Reputation: 23
I have a 32 core machine with 256gb ram and am new to parallel computing. I have to run this line:
Flag=data.flag [:,:,x]
which is a very large matrix. "x" refers to the sub-matrix that I want to store to file. But "changes" 64 times and each iteration takes +- 8min, hence the need to parallelize it
I've looked at a few examples: https://www.machinelearningplus.com/python/parallel-processing-python/ and https://docs.python.org/3.7/library/multiprocessing.html#multiprocessing-programming
Function for code:
def multi_flagger(antenna_no):
recv=data.corr_products[antenna_no][0] # Gets the antenna name and polarization value
flagger=data.flags[:, :, antenna_no] # Flags the data based on the antenna value
mat_flag = np.matrix(flagger) # Morphs the 2d array into a matrix
np.save('Flagged_data_'+str(recv)+'_.npy', mat_flag) # Saves the data to a file
pool.map(multi_flagger, for i in range(2))
pool.close()
I get this error:
File "<ipython-input-58-e1a6f9779b9a>", line 1 pool.map(multi_flagger, for i in range(2)) ^ SyntaxError: invalid syntax`
What I would like is 64 .npy files written to disk
Upvotes: 0
Views: 611
Reputation: 23
so the question was to do with a specific package called "katdal" used in radio telescopes. I figured out the solution, it was because of the flagger line.
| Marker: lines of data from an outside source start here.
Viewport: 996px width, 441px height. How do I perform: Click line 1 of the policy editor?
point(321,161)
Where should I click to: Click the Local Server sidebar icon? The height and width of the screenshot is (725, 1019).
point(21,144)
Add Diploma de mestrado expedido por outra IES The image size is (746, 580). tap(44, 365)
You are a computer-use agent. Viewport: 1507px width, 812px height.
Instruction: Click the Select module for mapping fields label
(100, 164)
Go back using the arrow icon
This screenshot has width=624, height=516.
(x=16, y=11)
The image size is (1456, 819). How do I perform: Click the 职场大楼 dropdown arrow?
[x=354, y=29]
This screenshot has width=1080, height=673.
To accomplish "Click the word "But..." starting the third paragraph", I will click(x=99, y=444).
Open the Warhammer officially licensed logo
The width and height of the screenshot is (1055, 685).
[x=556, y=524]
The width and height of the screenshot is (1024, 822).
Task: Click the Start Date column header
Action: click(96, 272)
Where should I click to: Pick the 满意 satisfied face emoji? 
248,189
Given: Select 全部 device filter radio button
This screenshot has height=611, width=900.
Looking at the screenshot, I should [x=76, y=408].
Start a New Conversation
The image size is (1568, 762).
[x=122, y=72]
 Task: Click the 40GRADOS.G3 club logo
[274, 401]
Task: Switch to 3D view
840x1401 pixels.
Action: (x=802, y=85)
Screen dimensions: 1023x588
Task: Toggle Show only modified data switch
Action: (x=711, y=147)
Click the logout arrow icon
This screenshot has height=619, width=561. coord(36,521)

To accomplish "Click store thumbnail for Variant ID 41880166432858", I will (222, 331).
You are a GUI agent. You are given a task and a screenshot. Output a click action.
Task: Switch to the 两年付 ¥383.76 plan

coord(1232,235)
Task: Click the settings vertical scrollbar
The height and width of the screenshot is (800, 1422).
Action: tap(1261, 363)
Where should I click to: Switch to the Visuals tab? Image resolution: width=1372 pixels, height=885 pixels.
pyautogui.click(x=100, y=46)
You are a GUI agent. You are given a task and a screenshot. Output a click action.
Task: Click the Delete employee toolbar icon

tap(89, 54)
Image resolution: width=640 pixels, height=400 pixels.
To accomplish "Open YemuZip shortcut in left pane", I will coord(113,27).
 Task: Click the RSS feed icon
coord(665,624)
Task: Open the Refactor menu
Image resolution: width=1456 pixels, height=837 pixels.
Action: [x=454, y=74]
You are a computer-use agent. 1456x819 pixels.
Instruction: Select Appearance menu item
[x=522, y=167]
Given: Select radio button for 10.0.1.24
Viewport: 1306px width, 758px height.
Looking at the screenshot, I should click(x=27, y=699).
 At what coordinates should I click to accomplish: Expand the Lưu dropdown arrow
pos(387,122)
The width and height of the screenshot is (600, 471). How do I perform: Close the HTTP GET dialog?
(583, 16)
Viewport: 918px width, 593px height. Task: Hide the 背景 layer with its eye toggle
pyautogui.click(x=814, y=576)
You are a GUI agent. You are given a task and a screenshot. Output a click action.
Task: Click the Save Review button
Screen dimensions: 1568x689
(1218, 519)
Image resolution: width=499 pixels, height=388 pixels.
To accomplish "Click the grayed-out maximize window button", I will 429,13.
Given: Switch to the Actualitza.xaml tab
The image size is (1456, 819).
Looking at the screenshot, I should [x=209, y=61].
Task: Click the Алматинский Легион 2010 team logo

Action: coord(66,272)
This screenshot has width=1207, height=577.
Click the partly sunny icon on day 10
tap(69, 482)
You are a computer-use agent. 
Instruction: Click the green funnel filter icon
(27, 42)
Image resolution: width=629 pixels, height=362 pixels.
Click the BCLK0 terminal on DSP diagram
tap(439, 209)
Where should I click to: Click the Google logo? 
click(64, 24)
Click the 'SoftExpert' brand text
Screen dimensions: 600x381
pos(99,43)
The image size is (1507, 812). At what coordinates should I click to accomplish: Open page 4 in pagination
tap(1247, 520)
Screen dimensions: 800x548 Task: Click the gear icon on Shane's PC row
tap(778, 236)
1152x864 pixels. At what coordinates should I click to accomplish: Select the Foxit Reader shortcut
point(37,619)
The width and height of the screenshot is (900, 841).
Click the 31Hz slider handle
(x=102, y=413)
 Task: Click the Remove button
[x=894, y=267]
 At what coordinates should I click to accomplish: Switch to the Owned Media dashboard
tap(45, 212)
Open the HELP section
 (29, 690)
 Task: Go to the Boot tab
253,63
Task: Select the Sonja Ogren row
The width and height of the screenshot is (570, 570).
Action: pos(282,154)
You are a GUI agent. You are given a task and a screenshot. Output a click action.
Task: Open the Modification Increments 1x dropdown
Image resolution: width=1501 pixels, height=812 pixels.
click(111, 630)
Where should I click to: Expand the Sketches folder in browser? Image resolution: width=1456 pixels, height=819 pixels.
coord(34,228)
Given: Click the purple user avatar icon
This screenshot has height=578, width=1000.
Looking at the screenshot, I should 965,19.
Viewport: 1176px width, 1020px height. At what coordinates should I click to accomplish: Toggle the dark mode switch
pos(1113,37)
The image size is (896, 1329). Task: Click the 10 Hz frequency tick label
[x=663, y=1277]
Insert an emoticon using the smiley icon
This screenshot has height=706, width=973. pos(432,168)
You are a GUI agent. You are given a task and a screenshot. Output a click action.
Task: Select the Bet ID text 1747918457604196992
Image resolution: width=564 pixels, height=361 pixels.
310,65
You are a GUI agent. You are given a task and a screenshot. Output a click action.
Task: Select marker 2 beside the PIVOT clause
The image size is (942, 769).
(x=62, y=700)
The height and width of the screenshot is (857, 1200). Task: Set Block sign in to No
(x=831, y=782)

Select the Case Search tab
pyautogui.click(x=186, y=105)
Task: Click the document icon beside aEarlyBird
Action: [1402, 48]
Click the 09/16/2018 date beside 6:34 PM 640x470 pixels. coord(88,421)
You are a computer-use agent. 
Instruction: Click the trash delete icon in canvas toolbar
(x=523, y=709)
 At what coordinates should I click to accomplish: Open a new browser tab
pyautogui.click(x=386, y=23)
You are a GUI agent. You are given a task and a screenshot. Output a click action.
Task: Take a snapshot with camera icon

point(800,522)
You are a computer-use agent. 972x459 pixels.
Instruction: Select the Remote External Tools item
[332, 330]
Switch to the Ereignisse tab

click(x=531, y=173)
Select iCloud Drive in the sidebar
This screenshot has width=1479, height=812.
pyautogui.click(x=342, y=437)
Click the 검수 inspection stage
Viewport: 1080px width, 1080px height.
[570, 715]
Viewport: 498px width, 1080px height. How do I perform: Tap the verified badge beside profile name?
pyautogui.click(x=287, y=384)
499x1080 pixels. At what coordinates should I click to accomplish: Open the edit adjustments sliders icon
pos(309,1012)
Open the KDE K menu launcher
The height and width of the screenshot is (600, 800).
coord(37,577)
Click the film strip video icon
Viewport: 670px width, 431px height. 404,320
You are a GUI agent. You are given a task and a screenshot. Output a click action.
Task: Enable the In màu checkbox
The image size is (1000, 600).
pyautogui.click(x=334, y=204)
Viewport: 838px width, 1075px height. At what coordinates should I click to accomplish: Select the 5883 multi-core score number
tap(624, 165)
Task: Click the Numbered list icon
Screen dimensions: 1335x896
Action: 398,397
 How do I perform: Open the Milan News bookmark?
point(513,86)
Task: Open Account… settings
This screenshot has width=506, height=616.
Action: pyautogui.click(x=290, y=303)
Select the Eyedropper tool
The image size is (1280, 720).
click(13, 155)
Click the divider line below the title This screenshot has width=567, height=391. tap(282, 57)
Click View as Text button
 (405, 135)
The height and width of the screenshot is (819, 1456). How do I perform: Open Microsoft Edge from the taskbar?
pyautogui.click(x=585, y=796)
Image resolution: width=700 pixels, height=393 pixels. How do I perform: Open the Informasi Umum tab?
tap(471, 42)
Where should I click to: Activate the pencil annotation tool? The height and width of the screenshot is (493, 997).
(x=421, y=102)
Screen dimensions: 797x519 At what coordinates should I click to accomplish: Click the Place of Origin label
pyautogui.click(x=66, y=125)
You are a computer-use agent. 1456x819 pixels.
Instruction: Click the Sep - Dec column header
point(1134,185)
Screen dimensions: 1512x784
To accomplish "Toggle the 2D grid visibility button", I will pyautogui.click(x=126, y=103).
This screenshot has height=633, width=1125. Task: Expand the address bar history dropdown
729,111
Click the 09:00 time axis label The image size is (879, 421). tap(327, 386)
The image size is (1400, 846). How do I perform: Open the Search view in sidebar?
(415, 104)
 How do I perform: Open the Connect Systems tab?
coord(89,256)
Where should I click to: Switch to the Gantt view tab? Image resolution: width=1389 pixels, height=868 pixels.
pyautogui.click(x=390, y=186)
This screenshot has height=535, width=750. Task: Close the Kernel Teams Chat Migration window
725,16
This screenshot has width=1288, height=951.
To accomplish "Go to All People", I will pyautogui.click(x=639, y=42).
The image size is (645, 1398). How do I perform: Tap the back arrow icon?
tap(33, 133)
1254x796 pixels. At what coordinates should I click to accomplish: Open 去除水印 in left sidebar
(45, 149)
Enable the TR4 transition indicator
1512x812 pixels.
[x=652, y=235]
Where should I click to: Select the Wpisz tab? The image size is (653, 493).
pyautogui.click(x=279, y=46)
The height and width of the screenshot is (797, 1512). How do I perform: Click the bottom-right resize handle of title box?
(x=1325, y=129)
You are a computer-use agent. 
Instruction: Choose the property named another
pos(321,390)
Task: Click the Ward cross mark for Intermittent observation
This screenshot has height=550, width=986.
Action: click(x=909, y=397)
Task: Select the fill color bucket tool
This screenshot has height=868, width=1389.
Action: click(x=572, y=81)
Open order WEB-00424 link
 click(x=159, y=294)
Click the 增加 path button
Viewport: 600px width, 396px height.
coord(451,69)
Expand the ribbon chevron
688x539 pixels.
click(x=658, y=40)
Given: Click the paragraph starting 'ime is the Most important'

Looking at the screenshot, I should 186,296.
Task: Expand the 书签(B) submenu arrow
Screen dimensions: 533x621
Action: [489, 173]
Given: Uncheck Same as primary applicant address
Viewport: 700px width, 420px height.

The data needed to be read each time
def multi_flagger(antenna_no):
data = katdal.open('/'+prefix+'/'+fname+'/'+fname+'/'+fname+'_sdp_l0.full.rdb')
recv=data.corr_products[antenna_no][0] # Gets the antenna and polarization value
flagger=data.flags[:, :, antenna_no] # Flags the data based on the antenna value
np.save('Flagged_data_'+str(recv)+'_.npy', np.matrix(flagger) ) # Morphs the 2d array into a matrix and Saves the data to a file
But this leaves me with a new issue about the data file being read in all the time, essentially taking up time and space.
Upvotes: 0
Reputation: 29536
The method Pool.map(func, iterable)
expects an iterable, which can be a tuple
or a list
. You cannot pass a for
loop as what you have tried (for i in range(2)
), but you can instead pass a list of numbers from a range:
pool.map(multi_flagger, list(range(2))) # [0, 1]
I'm not sure about the rest of your code, but when using a Pool
, you set the number of worker processes when you create the Pool
instance (as explained in the Using a pool of workers example) and then call map
to pass in the function to execute and the function inputs:
def multi_flagger(antenna_no):
recv=data.corr_products[antenna_no][0]
flagger=data.flags[:, :, antenna_no]
mat_flag = np.matrix(flagger)
np.save('Flagged_data_'+str(recv)+'_.npy', mat_flag)
with Pool(processes=3) as pool: # set the number of worker processes
pool.map(multi_flagger, list(range(2))) # pass a list of antenna_no
pool.close()
Upvotes: 1